By Deron Hamel
Representatives from community epilepsy agencies across Ontario will be gathering at Queen’s Park on Oct. 27 to meet with MPPs to underscore the importance of controlling seizures for everyone in the province living with epilepsy.
Epilepsy Action Day is an annual event where the representatives convene at the Ontario legislature to mobilize their efforts into several meetings with MPPs and policy makers to provide them with a better understanding of the challenges people living with seizure disorders face and to offer solutions to minimize epilepsy’s impact.
Each Epilepsy Action Day has a different theme but the goal is always the same: educate government officials about the challenges Ontarians living with epilepsy face and encourage them to take action to create policies that improve quality of life for the almost one in 100 people affected by the condition.
This year’s Epilepsy Action Day has three main objectives, says Paul Raymond, Epilepsy Ontario’s executive director.
Firstly, agencies are looking for MPPs to support their advocacy efforts to help make the most effective seizure control available to every person in Ontario living with epilepsy. This is the No. 1 objective for agencies at this year’s event, Raymond says.

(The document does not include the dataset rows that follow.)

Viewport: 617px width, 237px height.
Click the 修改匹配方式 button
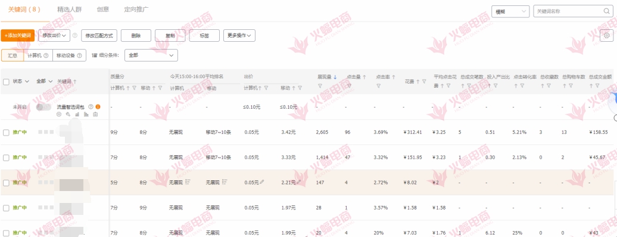99,35
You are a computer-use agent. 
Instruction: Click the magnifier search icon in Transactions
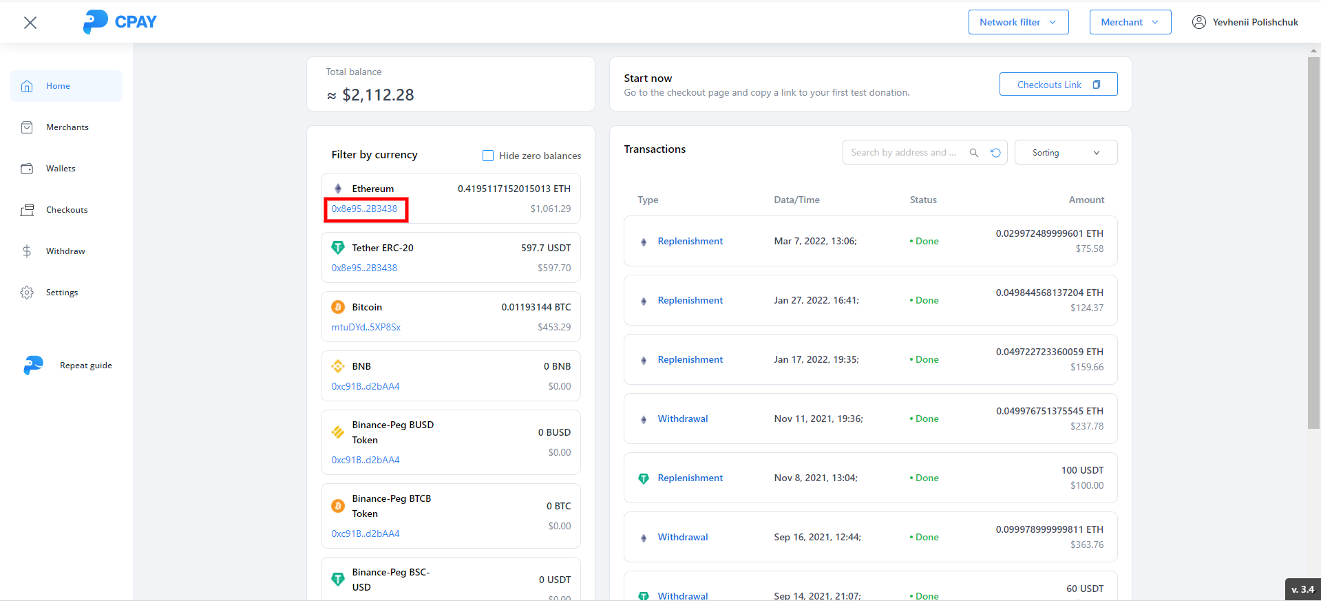973,153
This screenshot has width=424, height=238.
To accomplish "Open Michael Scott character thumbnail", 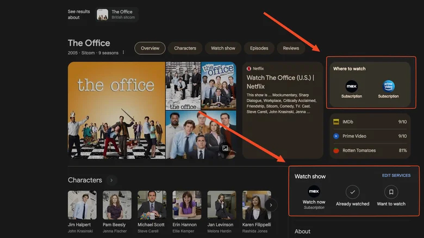I will click(x=152, y=205).
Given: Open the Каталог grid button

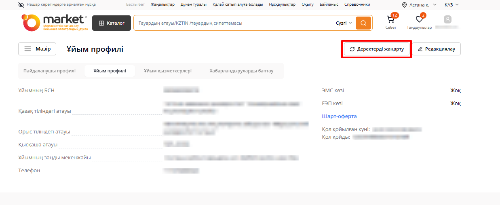Looking at the screenshot, I should point(112,23).
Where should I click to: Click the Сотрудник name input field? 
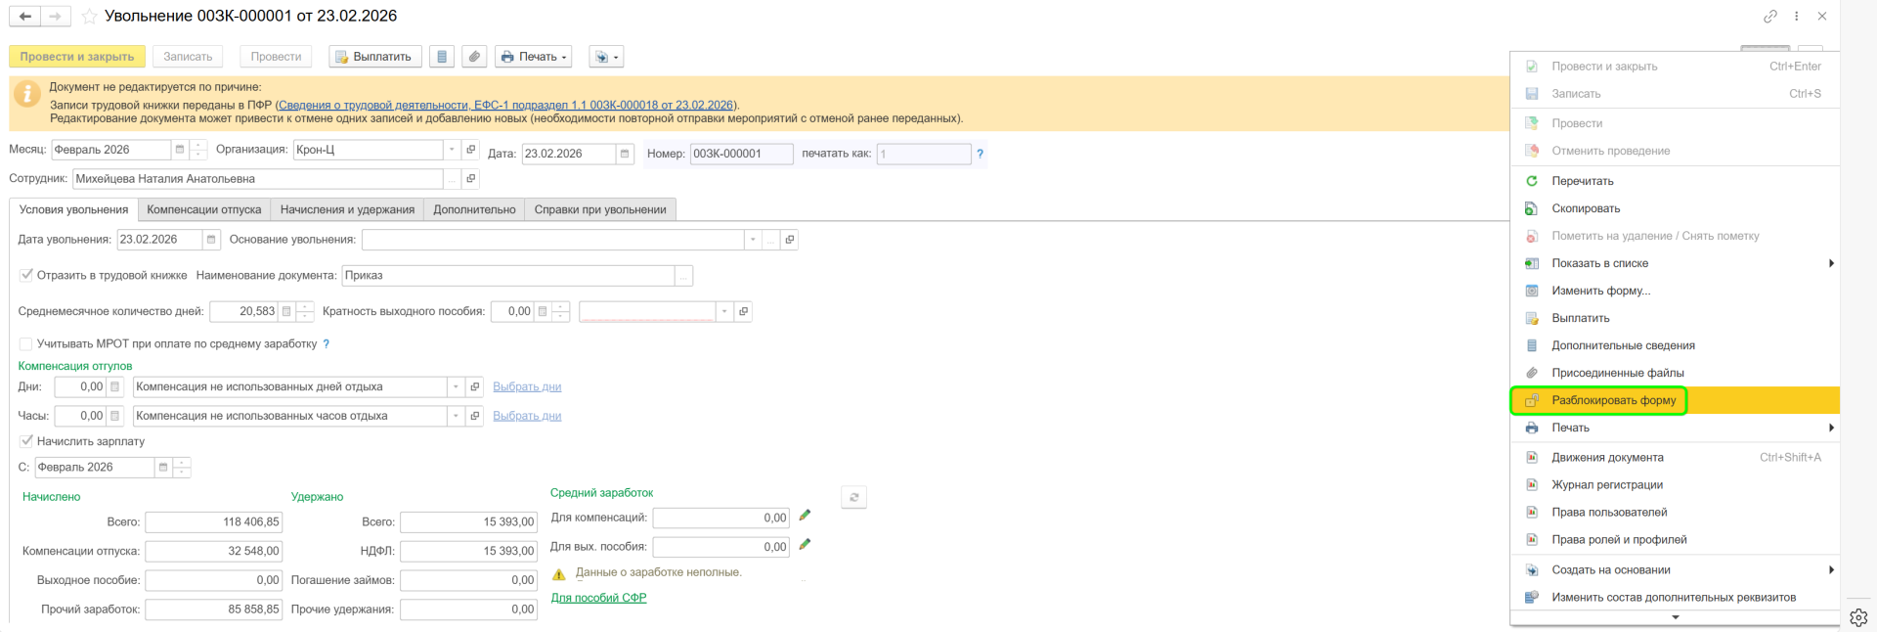[x=256, y=179]
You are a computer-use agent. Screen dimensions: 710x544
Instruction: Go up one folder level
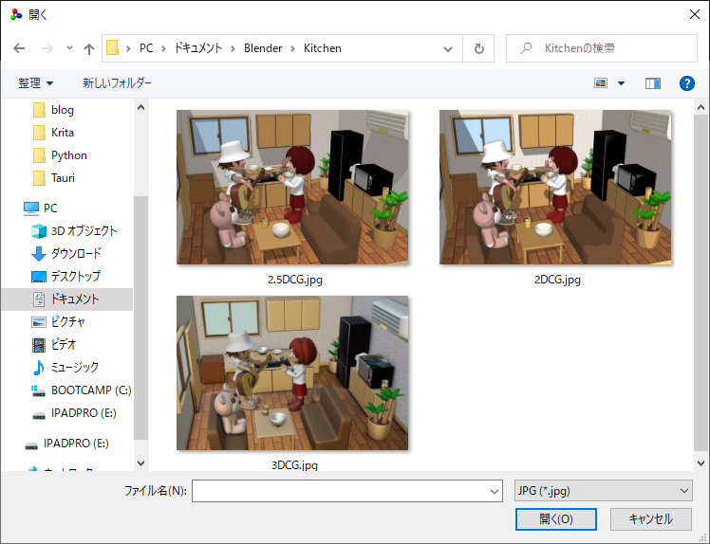tap(89, 48)
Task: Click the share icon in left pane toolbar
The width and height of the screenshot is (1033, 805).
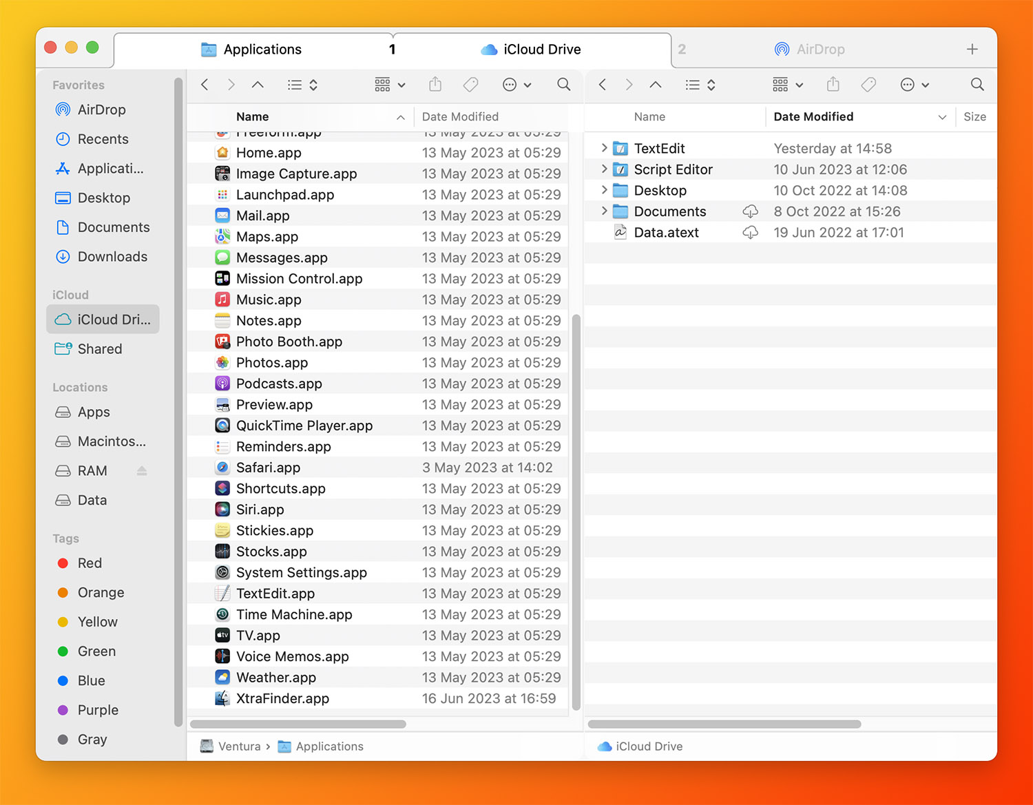Action: tap(435, 85)
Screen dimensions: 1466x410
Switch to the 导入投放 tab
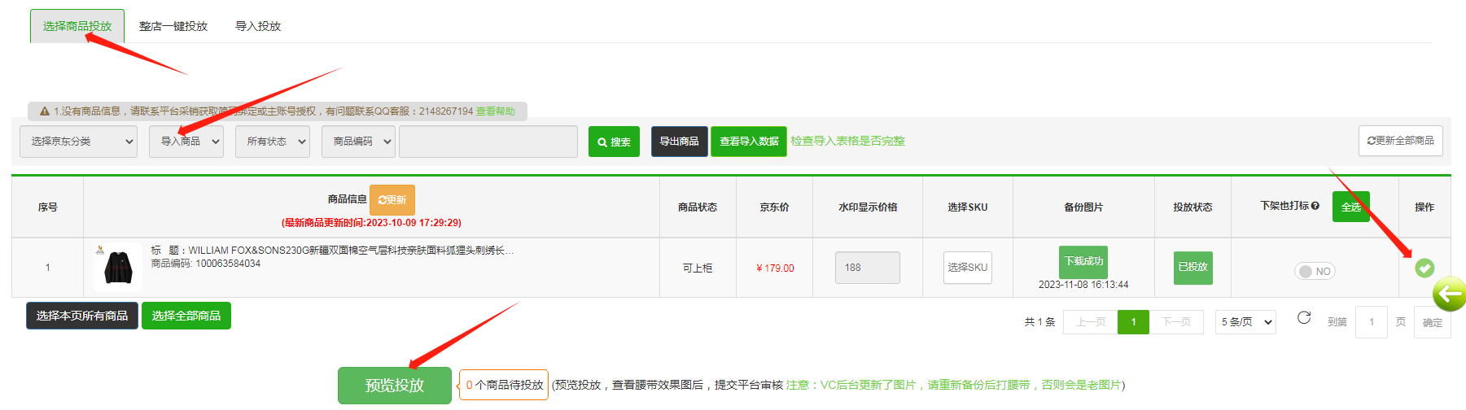pyautogui.click(x=258, y=26)
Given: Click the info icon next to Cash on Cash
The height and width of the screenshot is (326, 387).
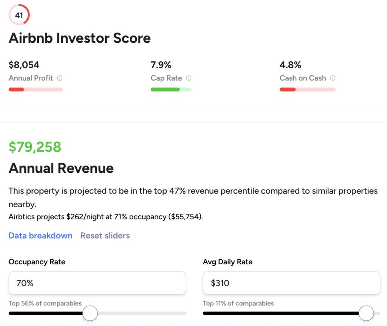Looking at the screenshot, I should click(x=333, y=78).
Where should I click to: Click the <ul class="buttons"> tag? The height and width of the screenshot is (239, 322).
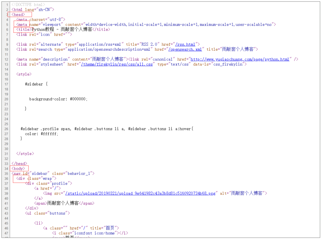pyautogui.click(x=47, y=213)
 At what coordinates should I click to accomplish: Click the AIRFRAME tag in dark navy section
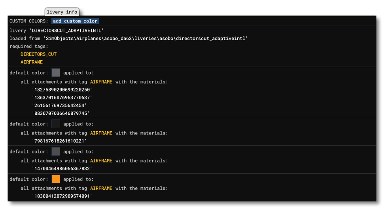pos(101,133)
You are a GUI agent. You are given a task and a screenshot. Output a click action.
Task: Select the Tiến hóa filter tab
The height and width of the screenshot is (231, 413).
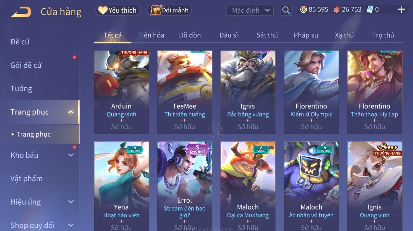tap(151, 35)
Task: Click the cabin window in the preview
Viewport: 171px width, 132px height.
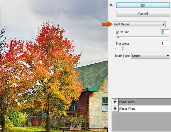Action: (x=105, y=104)
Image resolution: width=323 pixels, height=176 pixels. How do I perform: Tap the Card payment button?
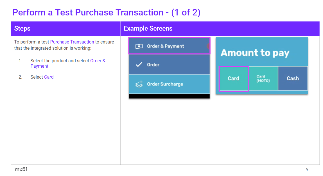(233, 78)
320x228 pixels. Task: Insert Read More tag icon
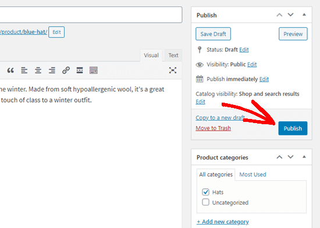coord(80,71)
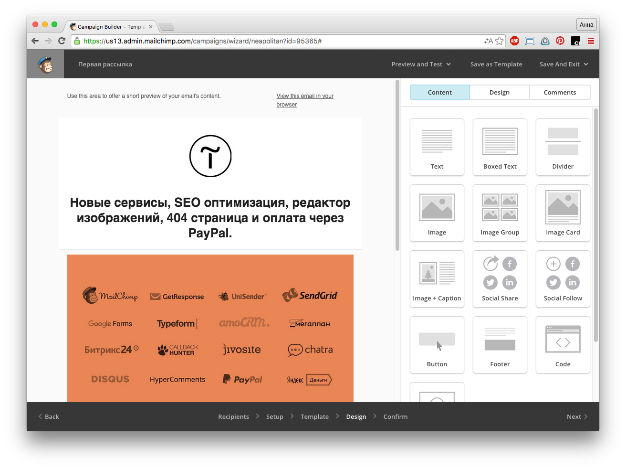
Task: Bookmark page with the star icon
Action: 499,41
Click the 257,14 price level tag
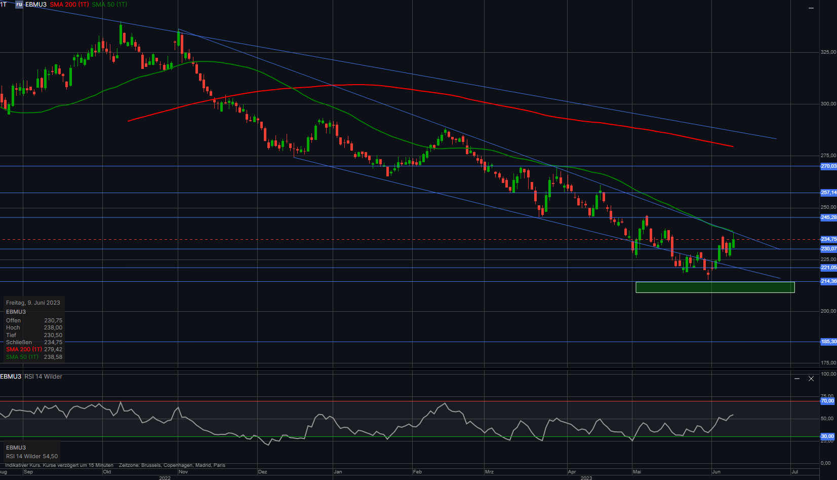 point(828,193)
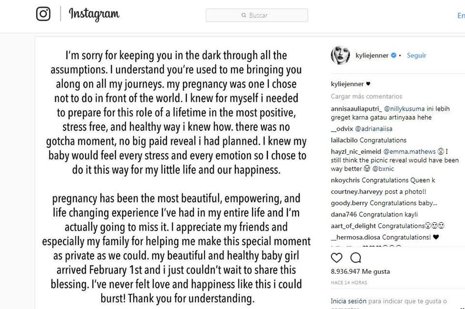Click the HACE 14 HORAS timestamp
The width and height of the screenshot is (465, 309).
(349, 283)
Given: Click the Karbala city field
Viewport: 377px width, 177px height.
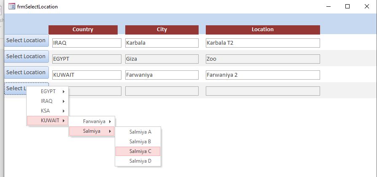Looking at the screenshot, I should coord(162,43).
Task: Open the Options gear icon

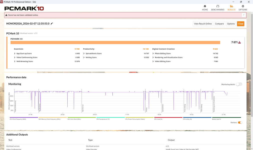Action: tap(243, 6)
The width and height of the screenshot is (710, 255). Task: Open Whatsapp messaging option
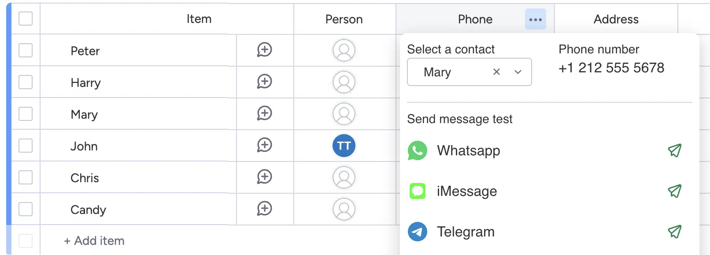(x=468, y=150)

“We need the Ontario Government’s support to enable individuals with epilepsy to gain greater seizure control, whether it’s access to the best medication, or surgery, or the ketogenic diet, or local support services through agencies,” he says.
Secondly, the agencies want support to ensure adequate funding is available for the next stage of the provincial epilepsy strategy.
The third objective is to encourage MPPs to support advocacy efforts for students with epilepsy in Ontario schools, which was the main theme behind last year’s Action Day.
“The best long-term outcome would be to have additional funds made available so that the epilepsy strategy for Ontario moves into the implementation stage,” Raymond tells Voices of Epilepsy.
“The strategy will help people achieve greater seizure control through it’s recommendations. We need the government’s support to make sure those recommendations get into the hands of the people who will implement them.”